# PVR 501 and 16x9 Setting???



## belsokar (Jul 2, 2002)

anyways know what selecting 16x9 screen in the display settings menu will do? Is this for special programming that basically never happens? I've switched mine to 16x9, and haven't noticed any differences...just wondering, thanks...


----------



## pstew21 (Jul 27, 2002)

If you have a 16x9 tv (like a HD or a computer video in) you could watch this in the 16:9 ratio.

Normal Tv's are 4:3 ratio. Unfortunately, you wouldn't see anything more by enabling this feature on a "normal" tv. In fact, things might look kinda wierd and you might loose some picture area.

Unlike DVD's which put black bars on top and bottom of the picture to simulate a 16:9 mode or a movie screen look. Giving you more picture then the "pan and scan" version or 4:3 version of the DVD, the 16:9 setting on the 501 will not "letterbox" the picture for 4:3 tv's.

So, basically, if you have a 16:9 aspect ratio tv, enabling this will make your picture look right, otherwise it would look distorted a bit.


----------



## MarkA (Mar 23, 2002)

Entries for locating words and elements:
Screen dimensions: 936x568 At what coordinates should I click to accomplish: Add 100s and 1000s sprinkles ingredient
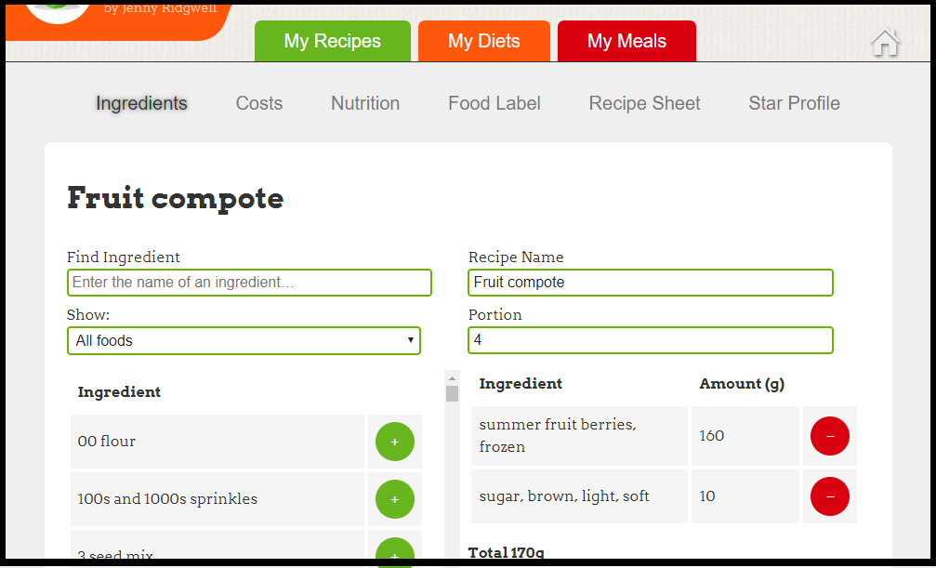point(394,499)
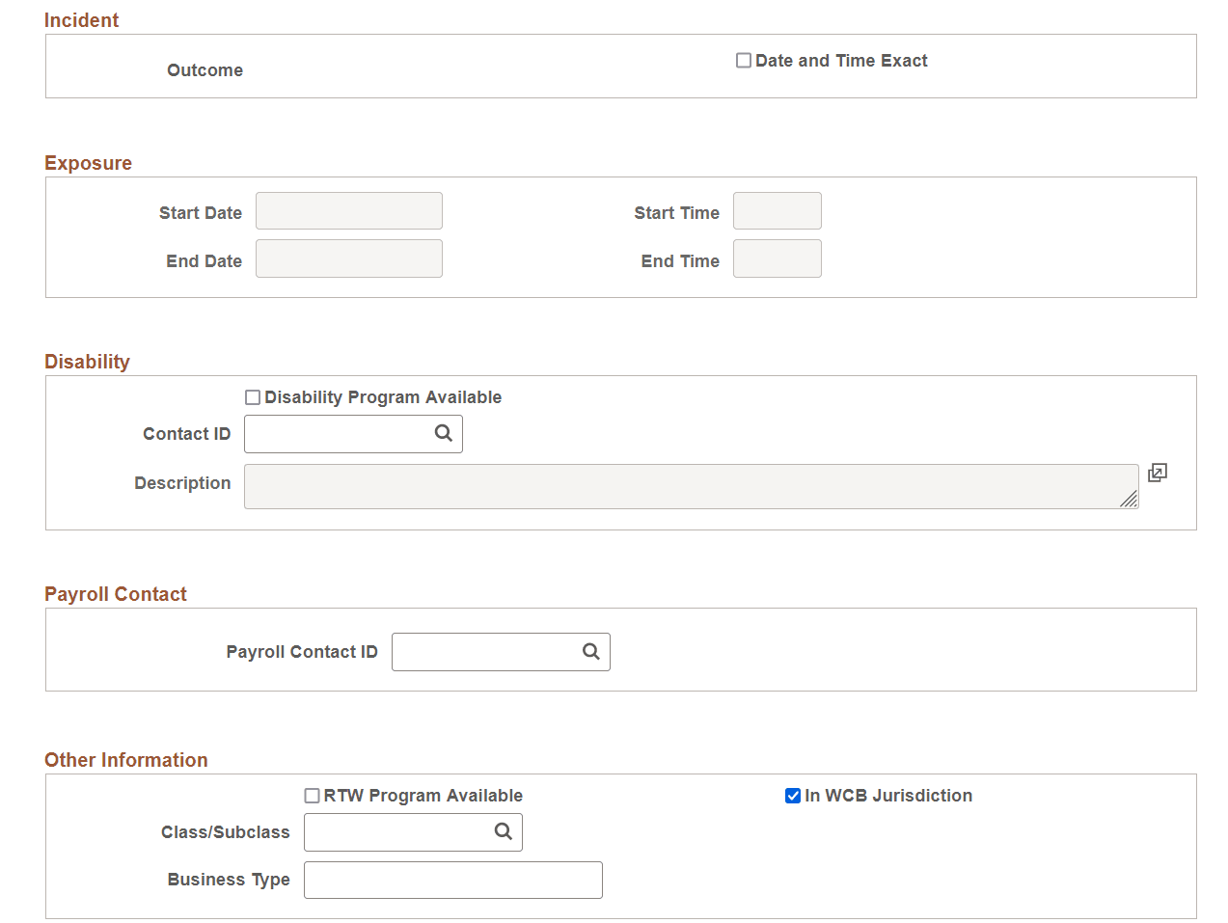Open the Contact ID lookup search icon
The height and width of the screenshot is (923, 1228).
pos(443,434)
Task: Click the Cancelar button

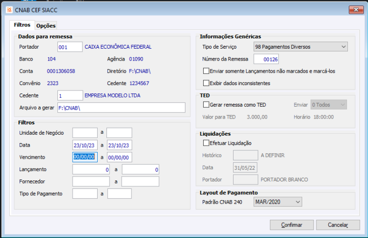Action: tap(338, 225)
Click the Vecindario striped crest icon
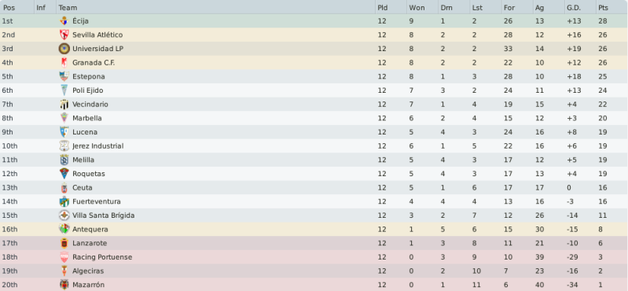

TASK TO COMPLETE:
Answer these from the thread on the PVR 501's 16x9 setting:
(a) After switching to 16x9, what did belsokar notice?
(b) According to pstew21, what aspect ratio do normal TVs have?
(c) What do DVDs put on the top and bottom of the picture to simulate a 16:9 mode?

ANSWER TO THIS PROBLEM:
(a) belsokar hadn't noticed any differences.
(b) Normal TVs are 4:3.
(c) DVDs put black bars on the top and bottom of the picture.